Chen, a self-taught lawyer who gained world attention by exposing abuses in the "one-child" population control policy, has been under house arrest in east China since completing a jail term of more than four years in September.
"We were roughly pushed away from Chen's home" by about a dozen men, said Brice Pedroletti, a journalist with French newspaper Le Monde.
Stephane Lagarde, a journalist with Radio France Internationale, said thugs at Chen's village in Shandong province also seized the memory card of his digital recorder and his China reporter credentials.
One man threatened to hit him with a brick.
"These peasants from the area are recruited for this type of purpose and repelled us very forcefully," he said, adding that he was not beaten.
CNN aired a graphic clip showing a man in combat fatigues shoving its reporter away and then hurling rocks at the retreating TV crew.
The New York Times confirmed two of its staff were involved in an incident this week but declined to give further details.
"Our reporter and the photographer are safe and physically fine," said the spokeswoman, Danielle Rhoades Ha.
The incidents prompted a warning Wednesday from the Foreign Correspondents' Club of China to its members.
It said in a statement that "groups of violent, plainclothes thugs" had also damaged the vehicles of some media organisations and that police failed to come to their aid on at least one occasion.
"Since being told about the incidents, the police appear to have done nothing to rectify the situation or rein in these groups of thugs," it said.
A local police official, who gave only her surname, Gao, denied any organised operation to repel the press when contacted by AFP, saying: "Journalists are free to go and interview him (Chen)."

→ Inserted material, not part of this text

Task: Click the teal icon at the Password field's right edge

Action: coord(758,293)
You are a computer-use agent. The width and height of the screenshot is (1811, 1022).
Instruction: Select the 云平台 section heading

However, Chen's village of Dongshigu has been under virtual lockdown since his release last year, guarded by a round-the-clock team of police and plainclothes enforcers.
Diplomatic sources told AFP on Wednesday that representatives from the European Union, Switzerland and Canada had tried to visit Chen late last year but were rebuffed.
Chen last week released a daring, self-made video that he smuggled from his home. In the clip he rails against his "illegal" house arrest and the "hooligan methods" of local authorities.
After the video was made, both Chen and his wife Yuan Weijing were beaten by police, human rights activists have said.
A number of Chen's Chinese supporters who have attempted to reach him this week have also been severely beaten, US-based rights group ChinaAid said.
Chen gained fame — and angered authorities — by exposing widespread late-term abortions and forced sterilisations under China's "one child" policy.
He was arrested in 2006 and later convicted of "willfully harming public property" and "gathering masses to disturb traffic order" after a public rally by supporters.
US Secretary of State Hillary Clinton singled out Chen's case during a January speech in which she called on China's government to stop mistreating its domestic critics.